La vera roadmap è di fatto posticipata di qualche mese, quando il piano “Readiness 2030” verrà strutturato (e probabilmente modificato) in base a cosa uscirà dal summit NATO in Olanda a giugno in Olanda, con presente il leader repubblicano americano: lì si scoprirà quali saranno i nuovi parametri per le spese dell’Alleanza Atlantica, e di conseguenza se l’Europa dovrà dotarsi per la prima volta nella storia di uno strumento di difesa continentale a “sé stante”, con l’attivazione o meno della “clausola di salvaguardia” prevista a livello teorico dall’ex piano ReArm Europe.
Per il prossimo giovedì 27 marzo 2025 il Presidente francese Emmanuel Macron convoca nuovamente i leader europei in maniera informale a Parigi per concordare nuove svolte sugli aiuti all’Ucraina, confermando ulteriormente la “debolezza” di un Consiglio Europeo formale che invece non è riuscito a trovare la quadra in tal senso. La Francia punta nuovamente ad “intestarsi” la guida “militare” e “politica” dell’Unione, ma le risposte di Germania e Italia fanno intendere che le mire dell’Eliseo (in tandem con l’Inghilterra di Starmer) non sono al momento seguite al 100%, ad esclusione del fronte eurobond dove invece Meloni con Parigi e Spagna spinge per convincere Berlino ad accettare la linea del debito comune.
IL RILANCIO DI MELONI E LA “PRUDENZA” SU GUERRA E RIARMO
Difficile – come raccontavamo già ieri – la posizione che l’Italia di Meloni prova ad interpretare in un Consiglio Europeo, e in generale in un periodo geopolitico, così delicati: nel punto stampa tenuto ieri in conclusione del summit a Bruxelles, la Presidente del Consiglio ha ribadito una sostanziale equidistanza “positiva” sia con l’Europa che con gli Stati Uniti, ringraziando lo sforzo della Commissione per dotare l’UE di un futuro di difesa comune, così come i negoziati americani per far finire subito la guerra Ucraina-Russia. In tutto questo, con la spinta della Lega, il Governo non vuole siglare “assegni in bianco” alla Commissione Von der Leyen per impostare un welfare tutto orientato alla guerra e alla spesa militare nei prossimi anni.

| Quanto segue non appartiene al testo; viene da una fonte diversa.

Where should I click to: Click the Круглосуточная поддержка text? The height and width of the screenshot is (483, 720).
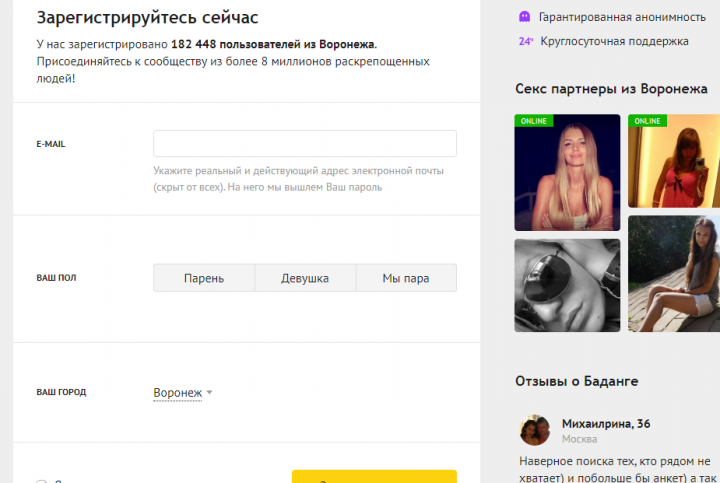point(614,42)
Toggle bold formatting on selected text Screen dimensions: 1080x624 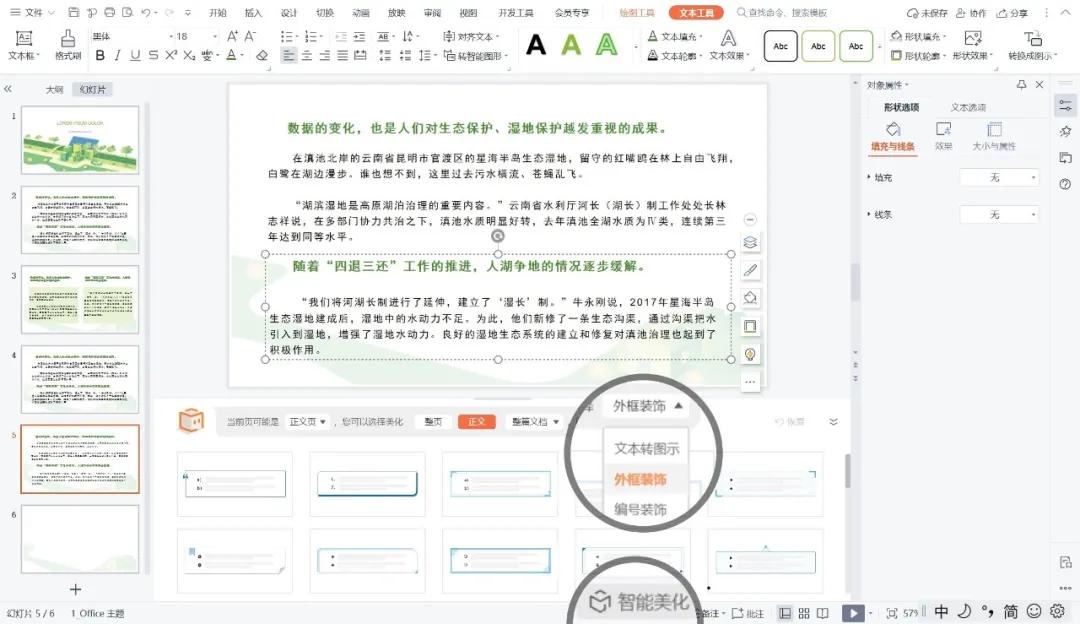pyautogui.click(x=99, y=56)
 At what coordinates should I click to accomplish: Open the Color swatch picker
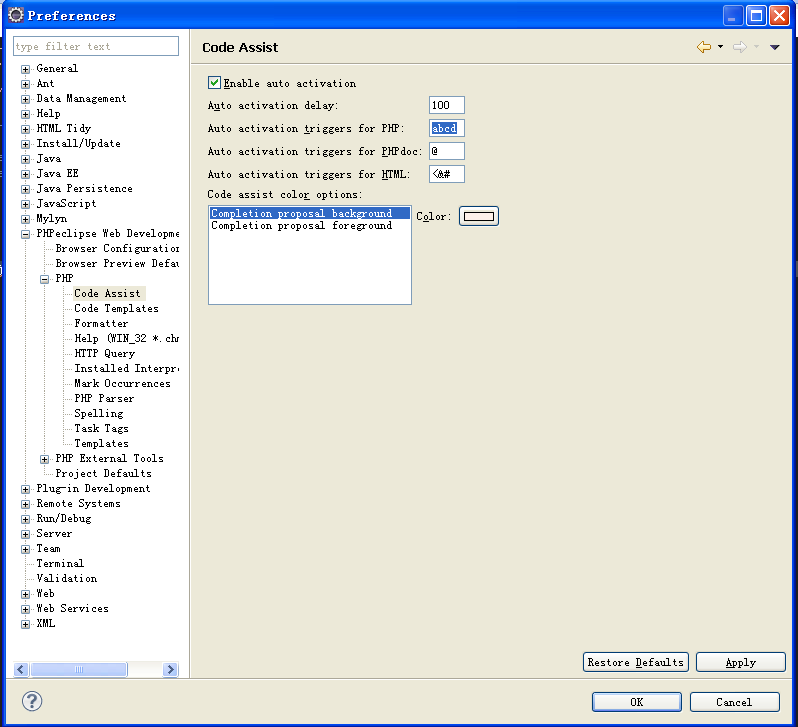[478, 216]
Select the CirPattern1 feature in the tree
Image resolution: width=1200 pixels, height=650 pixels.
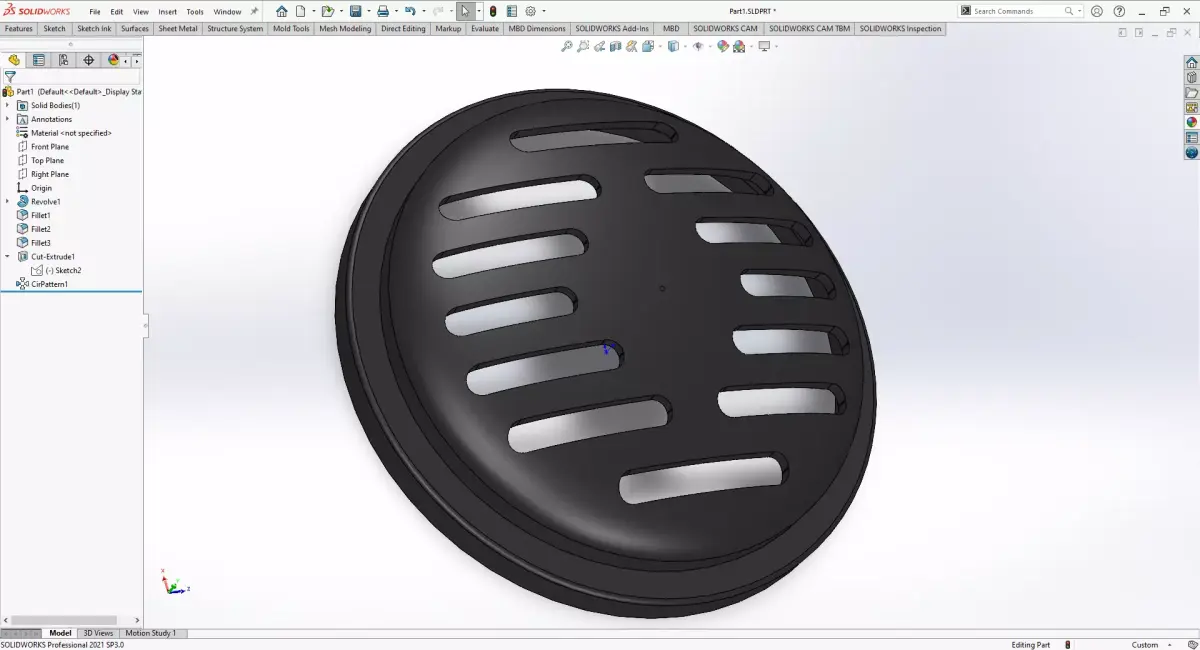click(52, 284)

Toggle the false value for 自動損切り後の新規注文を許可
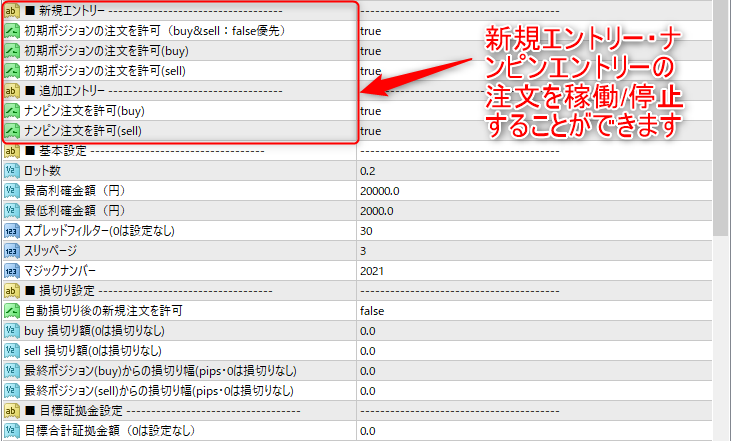pos(372,311)
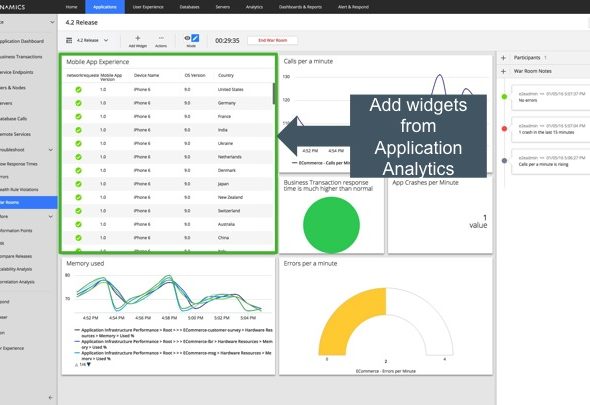590x405 pixels.
Task: Click the Mobile App Experience table scrollbar
Action: click(x=274, y=93)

«Servono strumenti comuni per la difesa», ha sottolineato la Premier Meloni dopo gli incontri tenuti ieri al Consiglio Europeo, in particolare tramite il contribuito di aziende e privati come richiede il modello Invest-EU, in modo da non «gravare direttamente sul debito degli Stati membri UE», seguendo la linea del Ministro dell’Economia Giorgetti. La proposta italiana è stata inserita nel piano di investimenti citato nelle conclusioni del Consiglio UE, ma il percorso è ancora lungo per arrivare a definire un vero cronoprogramma in merito.
Tanto sui dazi USA e le risposte eventuali europee, quanto appunto per il riarmo, nel faccia a faccia con Von der Leyen la Presidente del Consiglio ha predicato “prudenza”, provando a smorzare i toni di uno scontro a distanza sia con gli USA che con gli altri Paesi europei. Il piano dal Consiglio UE in poi è ancora nettamente in salita, specie perché l’Unione Europea rischia di risultare divisa su quasi tutto.